Dalam paparannya Dr. Sukma, mengatakan ‘Di tengah situasi demikian, sulit menemukan wujud dari ekowisata Bali. Namun beberapa pihak sejak tahun 1990 an tetap konsisten memperjuangkan berkembangnya ekowisata di Bali — Jaringan Ekowisata Desa.’ Belakangan beberapa desa wisata juga menjadikan aspek konservasi sebagai basis pengembangannya. Dr. Sukma menjelaskan tentang program pendampingan dan promosi desa wisata yang ia lakukan melalui godevi.id. Ada pergeseran nilai keotentikan dan orisinalitas alam Bali yang bercirikan pariwisata budaya yang bernafaskan filosofi Tri Hita Karana. Beberapa atraksi baru yang dikembangkan oleh investor asing dengan kekuatan yang besar akibat terbukanya kebijakan pemerintah untuk membuka investasi asing.
Dr. Sukma menjelaskan temuan dari hasil penelitiannya yang bertujuan untuk memahami tipologi ekowisata di Bali dan kekuatan dominan yang melatarbelakangi munculnya berbagai tipe, bentuk dan wujud produk ekowisata. Ia mengatakan bahwa di Bali ekowisata dapat ditipologikan dalam tiga tipe: yaitu investor, pemerintah dan masyarakat. Masing masing tipe ekowisata memiliki ciri yang berbeda berdasarkan produk, strategi pengembangan, pola pelibatan masyarakat dan karakter wisatawan.

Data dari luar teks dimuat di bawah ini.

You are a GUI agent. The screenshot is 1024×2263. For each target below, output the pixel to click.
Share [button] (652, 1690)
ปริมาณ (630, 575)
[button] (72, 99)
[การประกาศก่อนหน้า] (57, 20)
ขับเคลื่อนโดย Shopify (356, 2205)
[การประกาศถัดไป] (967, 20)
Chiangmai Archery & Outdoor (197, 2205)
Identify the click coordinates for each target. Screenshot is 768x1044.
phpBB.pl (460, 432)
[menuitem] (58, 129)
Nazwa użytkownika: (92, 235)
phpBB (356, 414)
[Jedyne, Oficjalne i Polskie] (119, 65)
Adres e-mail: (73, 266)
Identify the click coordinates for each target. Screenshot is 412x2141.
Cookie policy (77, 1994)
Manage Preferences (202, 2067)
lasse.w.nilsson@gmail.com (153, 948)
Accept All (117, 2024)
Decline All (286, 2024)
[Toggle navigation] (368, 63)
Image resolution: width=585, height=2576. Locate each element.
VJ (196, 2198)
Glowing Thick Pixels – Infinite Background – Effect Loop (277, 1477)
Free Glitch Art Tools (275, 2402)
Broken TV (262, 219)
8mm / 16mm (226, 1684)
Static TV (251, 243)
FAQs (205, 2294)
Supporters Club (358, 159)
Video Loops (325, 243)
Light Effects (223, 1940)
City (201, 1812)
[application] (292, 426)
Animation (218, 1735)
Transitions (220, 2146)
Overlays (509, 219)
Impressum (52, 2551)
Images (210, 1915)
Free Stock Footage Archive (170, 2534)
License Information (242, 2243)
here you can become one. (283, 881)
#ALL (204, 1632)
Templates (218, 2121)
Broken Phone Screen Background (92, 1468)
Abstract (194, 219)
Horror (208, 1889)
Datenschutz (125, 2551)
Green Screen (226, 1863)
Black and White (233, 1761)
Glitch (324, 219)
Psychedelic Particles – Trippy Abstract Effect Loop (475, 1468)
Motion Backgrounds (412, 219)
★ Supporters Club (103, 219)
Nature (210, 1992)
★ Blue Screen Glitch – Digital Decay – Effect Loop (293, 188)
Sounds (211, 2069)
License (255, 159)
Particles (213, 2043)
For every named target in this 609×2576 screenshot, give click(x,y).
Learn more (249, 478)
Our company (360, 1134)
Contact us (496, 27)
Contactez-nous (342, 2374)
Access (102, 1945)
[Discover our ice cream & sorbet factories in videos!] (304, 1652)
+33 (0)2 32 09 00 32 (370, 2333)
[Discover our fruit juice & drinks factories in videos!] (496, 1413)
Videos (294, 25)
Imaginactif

Selain itu Dr. Sukma juga menyoroti adanya pseudo-ekowisata di Bali, atau ekowisata semu. Kegiatan pariwisata Nampak seperti ekowisata padahal peran masyarakat lokal di sekitar obyek ekowisata termarginalkan. Ia juga memberikan contoh kasus di Desa Taro yang muncul sebagai Gerakan desa wisata sebagai perlawanan halus atau counter wacana terharap hegemoni wisata gajah atau sebagai representasi investor besar. Desa Taro merupakan desa dengan tipe ekowisata Hibrid yaitu percampuran antara investor-pemerintah-masyarakat.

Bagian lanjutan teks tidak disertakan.